One of our readers asked us this question the other day. What is the largest space object from which a human could jump into orbit/ escape velocity?
Short answer: A strong athlete could probably jump and escape Deimos, moon of Mars.
Long answer: Let’s work out how fast a human can jump on earth. Then we can compare that speed to the escape velocity of known astronomical bodies to get an idea of how big (or small) of a body we can escape from.
According to the Guinness Book of World Records, the highest standing jump onto a platform was 1.52 meters. To jump that high in earth surface gravity your velocity when leaving the ground would have to be 5.46 m/s.
But now comes the hard part, because it depends what you mean by ‘largest.’ The escape velocity for a spherical mass (like a planet) will increase with increased mass, but will decrease with a larger radius. Effectively, adding mass makes the force of gravity stronger, but a less dense body will have a greater radius so on the surface you’ll be more distant from more of the mass which will decrease the over all gravitational pull you experience.
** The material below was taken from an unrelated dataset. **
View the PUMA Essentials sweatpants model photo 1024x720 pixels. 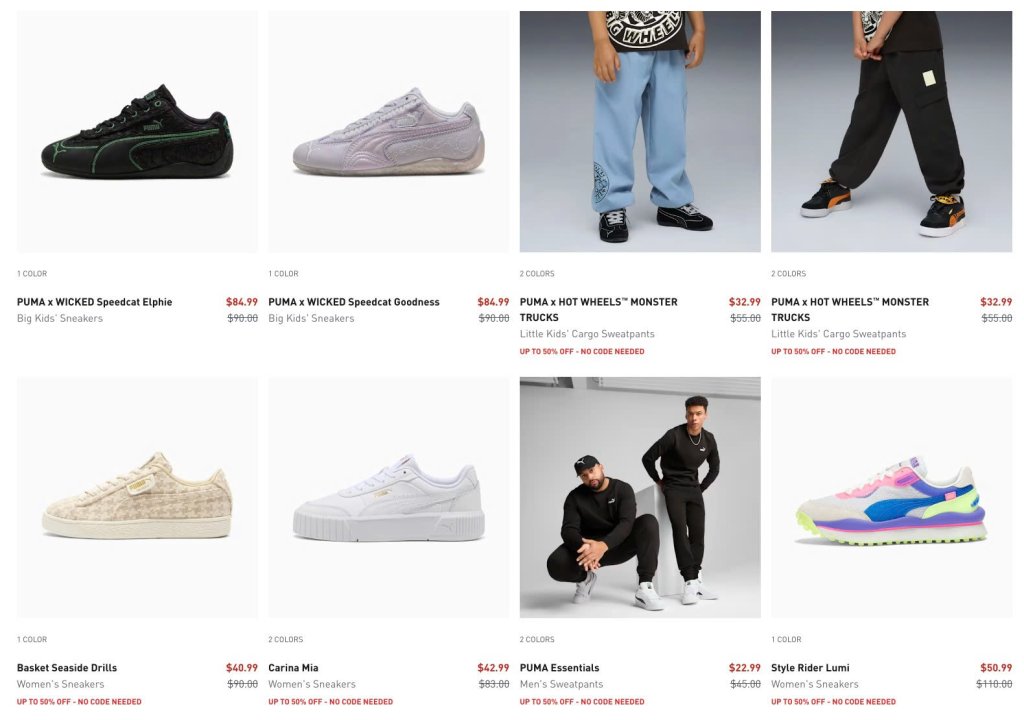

For example, the earth’s mass and radius are about 1024 kg and 6400 km, giving it has an escape velocity of 11.2 kilometers per second. This is almost exactly 2000x greater than the maximum human jump speed. But, if the earth were 1020 times less dense (and were effectively just a diffuse cloud taking up a space the size of the solar system) then you could conceivable jump from a platform and escape the earth-massed dust cloud.
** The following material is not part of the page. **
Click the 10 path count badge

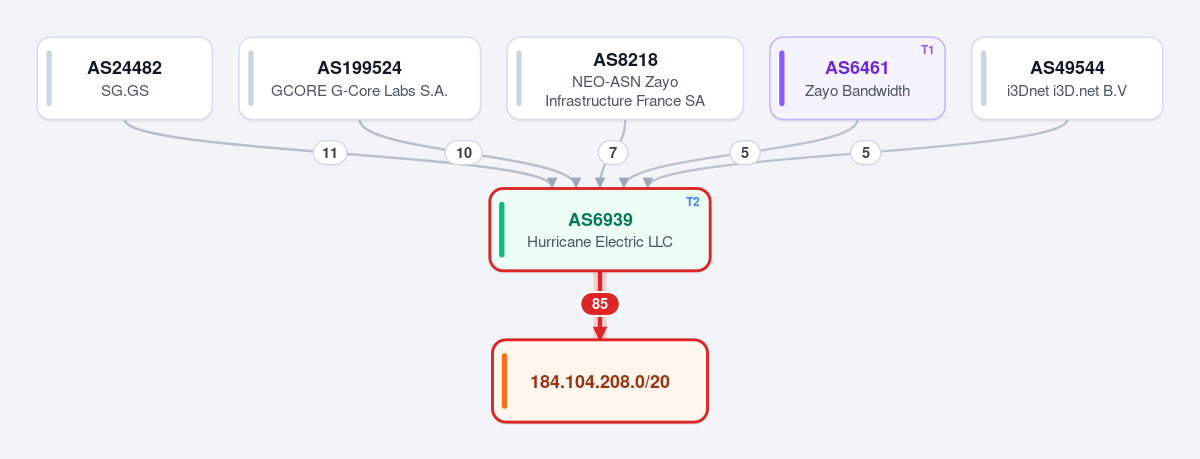464,153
Similarly, if you make a body compact enough you can increase it’s surface gravity arbitrarily high, until it hits the point where the escape velocity equals the speed of light, at which point it collapses to a black hole. The sun, for example, has a radius of about 700,000 km and an escape velocity of about 614 km/s, but if you compressed it into a 3 km ball it’s surface gravity would be the speed of light!
I’m making this point because different bodies have different densities, masses, and even shapes, so surface gravity can vary considerably amongst bodies. This is further complicated by the fact that 5 m/s is a very small escape velocity, implying a small surface gravity. Generally, solar system bodies with surface gravity this low aren’t massive enough to pull themselves into spheres – they’re usually more potato shaped (like comet 67P, whose escape velocity is about 1 m/s).
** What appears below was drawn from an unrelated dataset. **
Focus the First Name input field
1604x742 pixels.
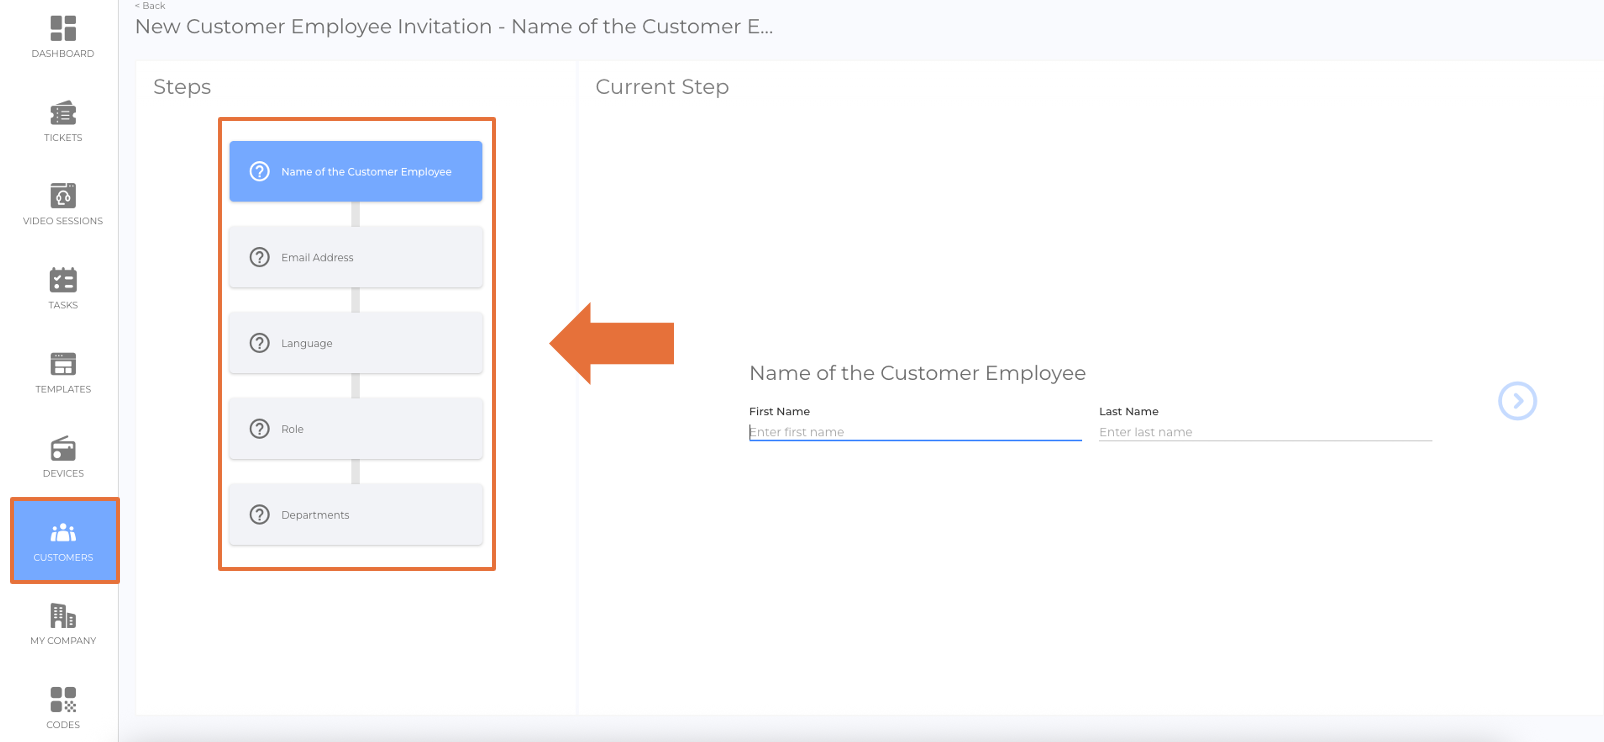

Because 67P’s surface gravity is so close to our target jump speed, I decided to do a quick literature search to find the masses, radii, and escape velocities of other asteroids (meaning, I checked Wikipedia). I got really lucky- my first guess was Deimos, potato-moon of Mars, which has a surface gravity of 5.5 m/s, which is certainly within striking distance.
If you’re like me, and not an Olympic athlete or world record holding high-jumper, then a 5.5 m/s jump-speed might seem like an unreasonable goal.
But it isn’t.
There’s an easy way to attain this speed. Escape velocity doesn’t care which direction you’re traveling. You’ll escape as long as you don’t go straight into the ground (and if you are aiming for the ground, then a tunnel to the other side of the planet do the trick). This means that even a decent in shape person, with a running start, could make it off Deimos. With this in mind, along with the fact that humans can run faster than we can jump, the size of body we can escape from grows considerably. Usain Bolt, running at his record 12.4 m/s, could escape from Mars’ other moon Phobos (which is about 10x the size of Deimos), using nothing but his feet and a small incline.